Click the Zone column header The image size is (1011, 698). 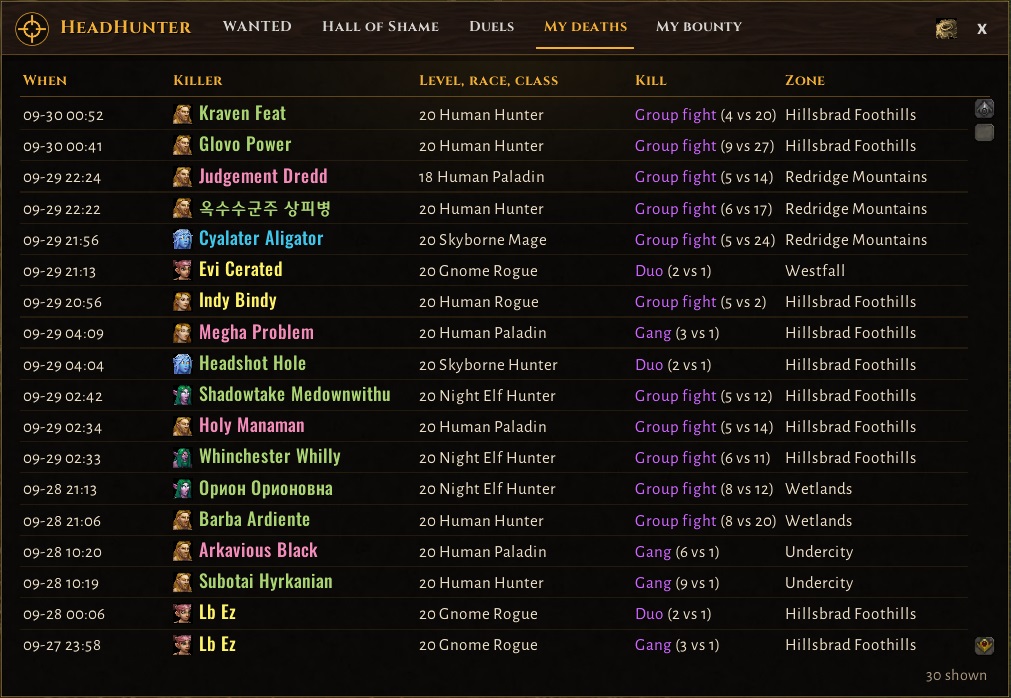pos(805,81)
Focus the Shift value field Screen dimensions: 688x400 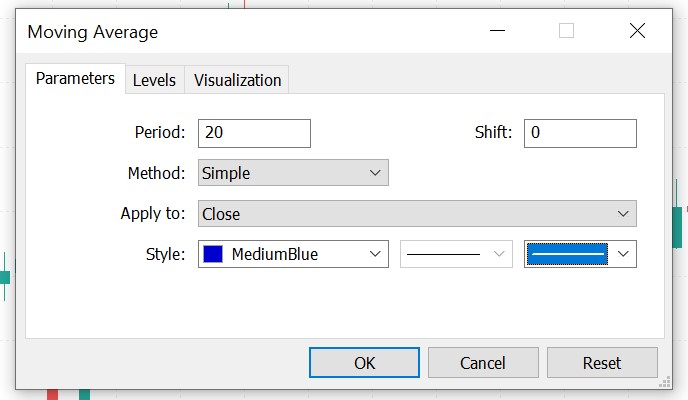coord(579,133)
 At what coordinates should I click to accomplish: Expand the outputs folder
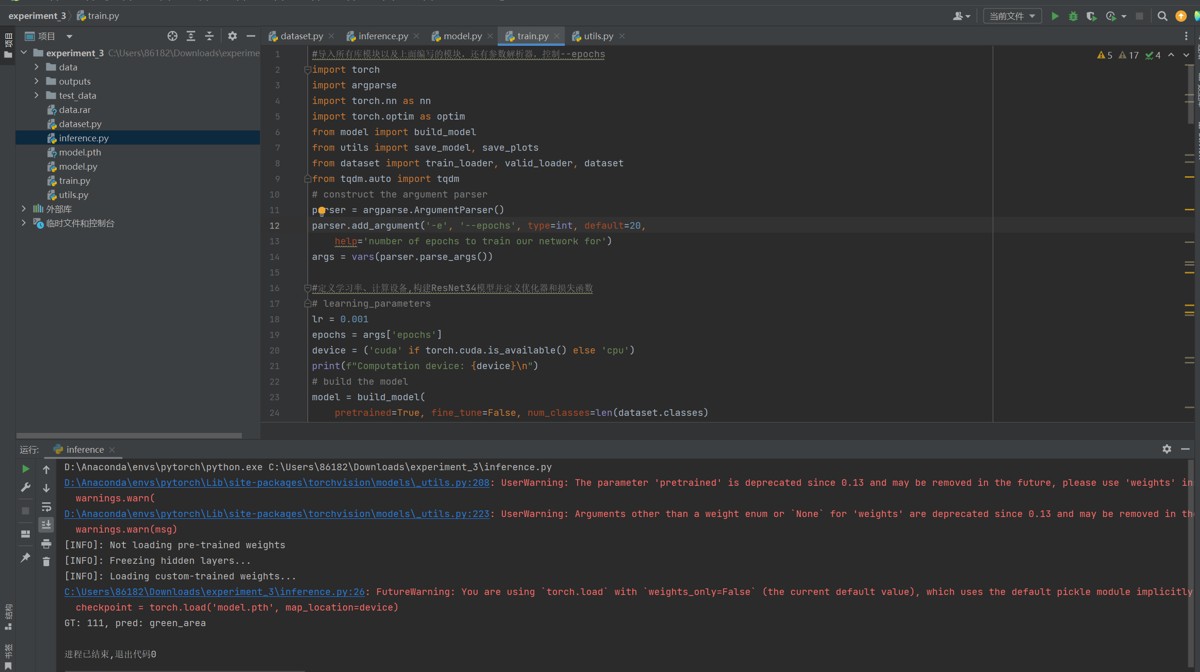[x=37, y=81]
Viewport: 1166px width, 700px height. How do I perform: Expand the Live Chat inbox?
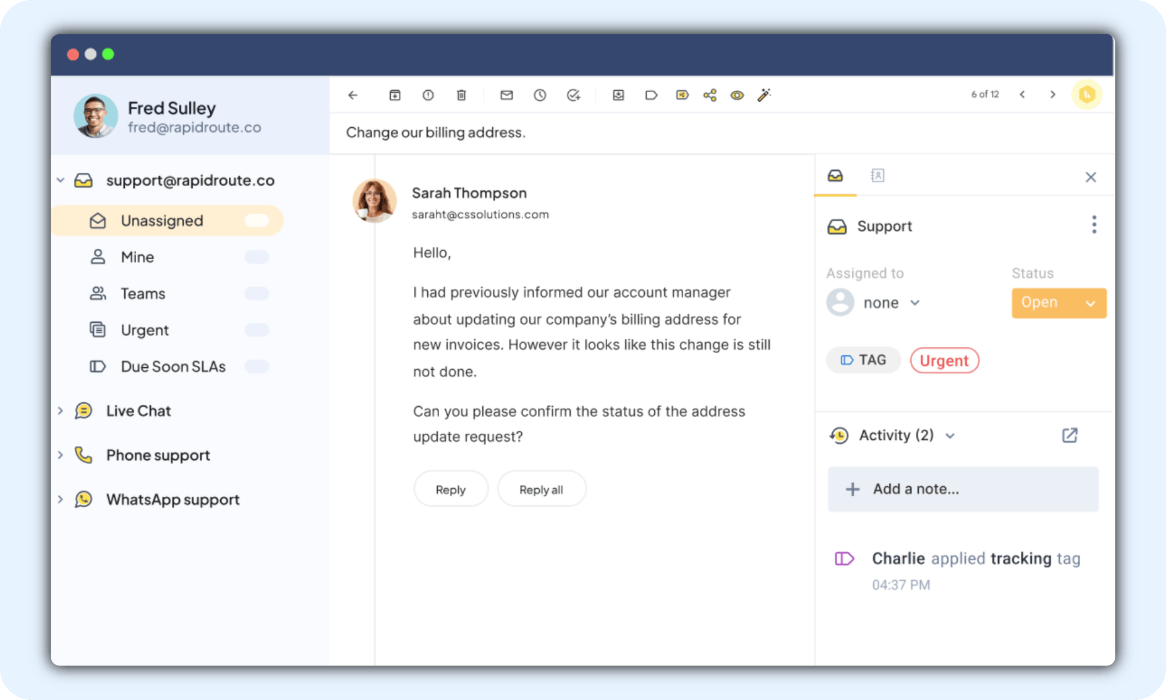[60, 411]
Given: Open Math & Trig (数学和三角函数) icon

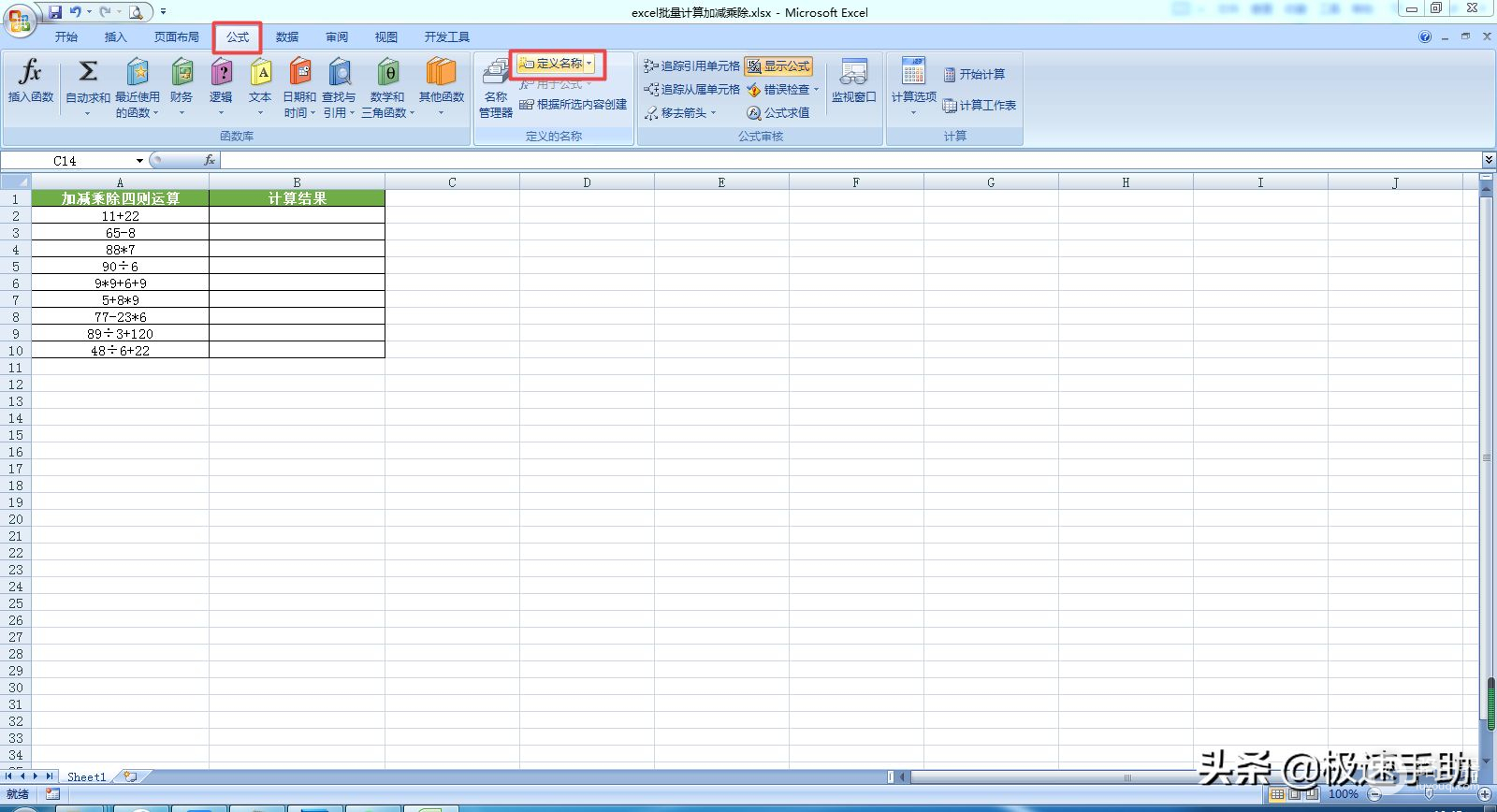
^^^^^^^^
▸ WHAT TO DO
The final stretch of the data, from the line with "Viewport: 1166px width, 700px" through its last line, is to be retyped exactly; pictures are not part of the copy.

▸ ANSWER SECTION
Viewport: 1166px width, 700px height. How do I perform: Expand the Live Chat inbox?
[60, 411]
Given: Open Math & Trig (数学和三角函数) icon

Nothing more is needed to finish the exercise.